=== Records for the exercise ===
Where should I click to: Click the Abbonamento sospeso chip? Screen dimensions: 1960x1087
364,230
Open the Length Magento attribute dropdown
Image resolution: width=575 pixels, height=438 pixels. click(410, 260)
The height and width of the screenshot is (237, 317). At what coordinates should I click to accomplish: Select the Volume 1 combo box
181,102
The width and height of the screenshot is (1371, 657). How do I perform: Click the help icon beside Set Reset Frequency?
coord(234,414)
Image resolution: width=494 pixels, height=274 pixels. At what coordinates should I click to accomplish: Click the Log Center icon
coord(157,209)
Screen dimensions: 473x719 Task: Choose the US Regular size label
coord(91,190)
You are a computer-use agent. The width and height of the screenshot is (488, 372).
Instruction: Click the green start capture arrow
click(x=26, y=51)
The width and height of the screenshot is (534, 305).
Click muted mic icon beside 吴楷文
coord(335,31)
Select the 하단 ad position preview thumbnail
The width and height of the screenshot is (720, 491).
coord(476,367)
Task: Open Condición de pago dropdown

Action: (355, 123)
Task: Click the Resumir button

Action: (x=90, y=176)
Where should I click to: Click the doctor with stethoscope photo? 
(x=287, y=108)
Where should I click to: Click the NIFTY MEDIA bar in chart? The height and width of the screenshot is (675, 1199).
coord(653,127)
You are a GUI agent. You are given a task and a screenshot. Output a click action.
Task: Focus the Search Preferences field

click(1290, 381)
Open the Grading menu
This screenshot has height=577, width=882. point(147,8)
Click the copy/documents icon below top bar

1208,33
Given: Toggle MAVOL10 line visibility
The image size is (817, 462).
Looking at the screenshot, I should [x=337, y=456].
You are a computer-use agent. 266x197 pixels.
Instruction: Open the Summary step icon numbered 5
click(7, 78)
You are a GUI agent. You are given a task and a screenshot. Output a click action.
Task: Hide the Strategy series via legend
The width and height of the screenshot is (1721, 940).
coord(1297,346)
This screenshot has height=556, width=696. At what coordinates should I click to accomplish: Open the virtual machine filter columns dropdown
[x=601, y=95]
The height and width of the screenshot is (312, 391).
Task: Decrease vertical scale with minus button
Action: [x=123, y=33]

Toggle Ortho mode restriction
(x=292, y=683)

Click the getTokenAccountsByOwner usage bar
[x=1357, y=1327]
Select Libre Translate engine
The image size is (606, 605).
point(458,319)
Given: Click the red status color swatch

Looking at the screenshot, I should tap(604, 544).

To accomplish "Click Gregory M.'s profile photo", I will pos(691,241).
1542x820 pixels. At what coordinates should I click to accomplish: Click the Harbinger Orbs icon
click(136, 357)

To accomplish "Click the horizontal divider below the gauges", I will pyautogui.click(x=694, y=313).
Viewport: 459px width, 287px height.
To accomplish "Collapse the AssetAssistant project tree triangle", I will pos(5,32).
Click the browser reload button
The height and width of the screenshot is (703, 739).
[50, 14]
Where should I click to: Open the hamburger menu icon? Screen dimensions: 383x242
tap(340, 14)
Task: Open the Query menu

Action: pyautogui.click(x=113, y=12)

=== Directions ===
Format the lines between the one containing "Select the 하단 ad position preview thumbnail" and the one containing "coord(653,127)", inclusive, as a JSON list of strings with one string per line, leaving out blank lines.

=== Output of the task ===
[
  "Select the 하단 ad position preview thumbnail",
  "The width and height of the screenshot is (720, 491).",
  "coord(476,367)",
  "Task: Open Condición de pago dropdown",
  "Action: (355, 123)",
  "Task: Click the Resumir button",
  "Action: (x=90, y=176)",
  "Where should I click to: Click the doctor with stethoscope photo? ",
  "(x=287, y=108)",
  "Where should I click to: Click the NIFTY MEDIA bar in chart? The height and width of the screenshot is (675, 1199).",
  "coord(653,127)"
]